Rome

Having now seen the whole first season of Rome (delivered by Mercury Couriers, delivery service to the gods) I can still heartily recommend the show. Even if your wife isn’t obsessed with ancient Rome.

The series is an odd creation: at times high brow, at times sleazy and voyeuristic, but mostly just human. Having edited the first three episodes into two, creating an impression of breakneck pace and non-stop sex, the BBC have reverted to the HBO episodes for the remainder of the season. Which is not to say that the impression left by their hatchet job is misleading… but it does perhaps overbalance the show towards its more sensationalist tendencies and away from the human drama at its core.

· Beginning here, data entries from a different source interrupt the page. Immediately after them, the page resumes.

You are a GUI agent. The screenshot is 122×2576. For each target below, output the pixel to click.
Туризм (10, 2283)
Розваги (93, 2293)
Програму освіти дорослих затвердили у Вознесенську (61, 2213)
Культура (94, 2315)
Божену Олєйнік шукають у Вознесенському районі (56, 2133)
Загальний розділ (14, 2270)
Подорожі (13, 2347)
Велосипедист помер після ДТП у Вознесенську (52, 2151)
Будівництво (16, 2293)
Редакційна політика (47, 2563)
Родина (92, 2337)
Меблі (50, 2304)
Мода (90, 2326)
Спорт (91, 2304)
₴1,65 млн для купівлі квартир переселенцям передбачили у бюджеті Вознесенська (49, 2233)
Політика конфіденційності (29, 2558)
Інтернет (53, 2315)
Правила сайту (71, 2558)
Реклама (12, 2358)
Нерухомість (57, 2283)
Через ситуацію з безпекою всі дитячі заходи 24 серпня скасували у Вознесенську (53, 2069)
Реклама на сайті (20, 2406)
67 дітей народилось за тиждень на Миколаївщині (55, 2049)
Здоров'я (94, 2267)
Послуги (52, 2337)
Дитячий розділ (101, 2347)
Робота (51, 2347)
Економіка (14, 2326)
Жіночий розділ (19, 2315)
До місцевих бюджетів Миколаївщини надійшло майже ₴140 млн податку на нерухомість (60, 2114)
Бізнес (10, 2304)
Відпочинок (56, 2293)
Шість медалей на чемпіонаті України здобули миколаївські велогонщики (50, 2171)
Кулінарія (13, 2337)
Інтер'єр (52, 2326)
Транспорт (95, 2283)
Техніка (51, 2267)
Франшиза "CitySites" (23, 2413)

Over the course of the season the main characters, both famous and obscure, grow into rounded individuals to a point where you care what happens to them; screen time remains split evenly between Vorenus and Pullo’s world and Caesar’s, with their stories intersecting in unusual (and, let’s face it, unlikely) ways. Indeed, Vorenus and Pullo’s lives appear to be expressly designed to explore as many aspects of Roman life as possible, a burden which the characters successfully transcend.

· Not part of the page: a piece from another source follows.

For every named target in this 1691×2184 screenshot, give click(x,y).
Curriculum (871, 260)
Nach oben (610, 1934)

I can’t speak for the show’s historical accuracy, which does appear to meander quite alarmingly in the middle of the season, but the bare bones of the story are true to what little I know of the time. Perhaps more importantly the series thrives on the little nuances of daily life in ancient Rome: formality; brutality; status-consciousness; habitual evocation of the gods. In this context cruelty and tenderness are often equally startling.

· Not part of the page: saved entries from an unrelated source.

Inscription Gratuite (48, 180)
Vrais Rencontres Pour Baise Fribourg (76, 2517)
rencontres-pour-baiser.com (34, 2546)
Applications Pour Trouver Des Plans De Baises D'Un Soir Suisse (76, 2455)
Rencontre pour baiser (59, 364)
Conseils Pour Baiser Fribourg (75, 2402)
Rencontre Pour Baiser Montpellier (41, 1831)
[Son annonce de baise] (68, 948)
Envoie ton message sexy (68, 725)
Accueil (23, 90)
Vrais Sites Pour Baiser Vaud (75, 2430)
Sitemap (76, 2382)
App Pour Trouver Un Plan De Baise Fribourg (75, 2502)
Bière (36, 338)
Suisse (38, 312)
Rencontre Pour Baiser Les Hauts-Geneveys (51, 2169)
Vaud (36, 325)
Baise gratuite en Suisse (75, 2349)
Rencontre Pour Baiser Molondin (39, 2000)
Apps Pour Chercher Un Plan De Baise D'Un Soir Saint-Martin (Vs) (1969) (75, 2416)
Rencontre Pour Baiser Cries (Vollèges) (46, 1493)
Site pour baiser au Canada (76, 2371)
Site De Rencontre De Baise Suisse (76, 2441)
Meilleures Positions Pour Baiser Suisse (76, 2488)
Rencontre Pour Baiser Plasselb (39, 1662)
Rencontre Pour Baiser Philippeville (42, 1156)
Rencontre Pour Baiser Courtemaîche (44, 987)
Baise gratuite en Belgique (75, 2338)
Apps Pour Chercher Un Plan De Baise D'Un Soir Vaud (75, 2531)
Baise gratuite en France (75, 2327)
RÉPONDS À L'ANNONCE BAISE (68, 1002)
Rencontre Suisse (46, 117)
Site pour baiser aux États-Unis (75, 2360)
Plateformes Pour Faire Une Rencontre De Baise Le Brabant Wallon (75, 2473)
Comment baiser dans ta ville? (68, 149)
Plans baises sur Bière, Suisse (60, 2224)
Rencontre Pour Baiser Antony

The first several episodes and the finale are penned by co-creator Bruno Heller, and there’s a qualitative difference in his episodes from the rest of the season, both in the richness of the world-building and in his relative restraint. Between his contributions there are some mid-season doldrums, but the final two episodes in particular are among the best drama I’ve seen in quite a while, rivalling the end of Deadwood’s first season for ability to rip compelling emotion from historical fact.

As in Deadwood, the characters are often noble in spite of themselves, or horrid against their nobler instincts. Ultimately it’s in those moments that the series manages to rise above tawdry soap-opera and become a little nobler itself.